A finales de los ochenta, Montesinos publicó, si no recuerdo mal, Sanatorio bajo la clepsidra, con un prólogo de Updike. A principios de los noventa, Debate reeditó Las tiendas de color canela, con prólogo de Ernesto Ayala-Dip. Y Siruela, unos años más tarde, antologizó sus cuentos en un volumen titulado Madurar hacia la infancia. Y la heroica editorial gallega Maldoror publicó luego su obra completa, en soberbias traducciones de Violetta Beck y Jorge Segovia.
Hay una última historia. En 2001, el documentalista alemán Benjamin Geissler localiza el mural pintado por Schulz.

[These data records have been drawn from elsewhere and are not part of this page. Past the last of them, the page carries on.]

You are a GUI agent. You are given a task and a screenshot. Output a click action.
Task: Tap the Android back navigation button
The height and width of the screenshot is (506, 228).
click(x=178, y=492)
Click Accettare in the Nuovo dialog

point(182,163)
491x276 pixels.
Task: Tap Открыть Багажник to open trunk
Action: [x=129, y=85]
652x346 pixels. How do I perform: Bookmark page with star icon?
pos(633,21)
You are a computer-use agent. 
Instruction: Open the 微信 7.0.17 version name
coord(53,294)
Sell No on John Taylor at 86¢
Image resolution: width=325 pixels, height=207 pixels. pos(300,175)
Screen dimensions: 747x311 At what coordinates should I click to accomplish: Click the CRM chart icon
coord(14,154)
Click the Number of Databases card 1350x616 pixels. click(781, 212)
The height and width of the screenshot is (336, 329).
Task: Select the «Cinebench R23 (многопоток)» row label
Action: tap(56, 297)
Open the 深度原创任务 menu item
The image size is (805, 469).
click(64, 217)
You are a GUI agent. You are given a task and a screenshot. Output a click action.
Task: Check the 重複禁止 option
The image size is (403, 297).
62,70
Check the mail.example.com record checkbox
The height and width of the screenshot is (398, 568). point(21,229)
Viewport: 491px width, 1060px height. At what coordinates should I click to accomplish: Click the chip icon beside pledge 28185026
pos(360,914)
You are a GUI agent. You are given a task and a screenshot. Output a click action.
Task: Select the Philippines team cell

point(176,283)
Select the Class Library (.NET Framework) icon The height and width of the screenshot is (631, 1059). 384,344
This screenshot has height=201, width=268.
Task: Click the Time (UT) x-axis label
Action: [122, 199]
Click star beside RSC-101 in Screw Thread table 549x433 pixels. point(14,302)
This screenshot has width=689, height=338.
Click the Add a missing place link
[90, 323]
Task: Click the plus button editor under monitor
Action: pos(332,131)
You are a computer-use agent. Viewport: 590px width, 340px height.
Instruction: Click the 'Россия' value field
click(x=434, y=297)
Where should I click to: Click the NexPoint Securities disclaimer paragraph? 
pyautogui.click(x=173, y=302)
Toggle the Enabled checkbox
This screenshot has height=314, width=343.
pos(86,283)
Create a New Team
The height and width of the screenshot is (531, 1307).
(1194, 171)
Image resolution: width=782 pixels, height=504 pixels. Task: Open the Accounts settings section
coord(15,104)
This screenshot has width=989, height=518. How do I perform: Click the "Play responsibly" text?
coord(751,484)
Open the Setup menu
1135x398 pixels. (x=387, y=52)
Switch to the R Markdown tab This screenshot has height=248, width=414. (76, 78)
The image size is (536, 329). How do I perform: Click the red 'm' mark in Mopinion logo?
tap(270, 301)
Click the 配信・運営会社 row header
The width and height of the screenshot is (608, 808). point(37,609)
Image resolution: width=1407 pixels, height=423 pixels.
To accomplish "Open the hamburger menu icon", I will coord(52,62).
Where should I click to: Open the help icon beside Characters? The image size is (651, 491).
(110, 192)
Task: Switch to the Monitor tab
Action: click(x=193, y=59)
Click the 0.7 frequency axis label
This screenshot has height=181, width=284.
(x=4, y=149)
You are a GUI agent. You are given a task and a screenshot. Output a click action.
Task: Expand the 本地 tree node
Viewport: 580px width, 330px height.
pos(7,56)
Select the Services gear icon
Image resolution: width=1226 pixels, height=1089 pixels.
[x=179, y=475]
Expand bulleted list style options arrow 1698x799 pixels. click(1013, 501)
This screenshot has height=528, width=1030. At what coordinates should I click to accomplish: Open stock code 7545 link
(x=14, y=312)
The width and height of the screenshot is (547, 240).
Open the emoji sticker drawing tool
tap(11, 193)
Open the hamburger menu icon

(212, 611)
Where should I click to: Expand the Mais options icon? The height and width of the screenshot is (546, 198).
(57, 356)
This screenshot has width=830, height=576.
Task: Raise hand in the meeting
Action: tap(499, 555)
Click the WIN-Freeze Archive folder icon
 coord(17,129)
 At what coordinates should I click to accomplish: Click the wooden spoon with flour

Las imágenes de los cuentos de Grimm aparecieron, bajo una capa de pintura rosa, en la despensa de una casa que había pertenecido a un jerarca comunista.
Los técnicos del Museo Adam Mickiewicz de Varsovia, que cuenta con una colección de trescientas obras de Schulz, comenzaron las obras de restauración del mural.
En mayo de 2002, una delegación del Yav Vashem israelí, el museo y centro de estudios dedicados a la memoria del Holocausto, se presentó en el lugar para examinar el mural y, según los restauradores de Drohobycz, arrancaron cinco fragmentos y se los llevaron a Jerusalén.
A partir de entonces comienza el cruce de acusaciones entre unos y otros: los unos aseguran que pagaron a la municipalidad para llevarse los fragmentos; los otros afirman que fue un robo descarado.
Sea como fuere, en 2008 llegaron a un acuerdo.
Israel reconoció que las pinturas formaban parte del “legado cultural ucraniano”, pero que no las iba a devolver porque Schulz era judío, y que su lugar era el Yav Vashem, de modo que la municipalidad de Drohobycz firmó con ellos un “alquiler a largo plazo”.
En 2009, el museo Yad Vashem exhibió públicamente los fragmentos del mural de Bruno Schulz.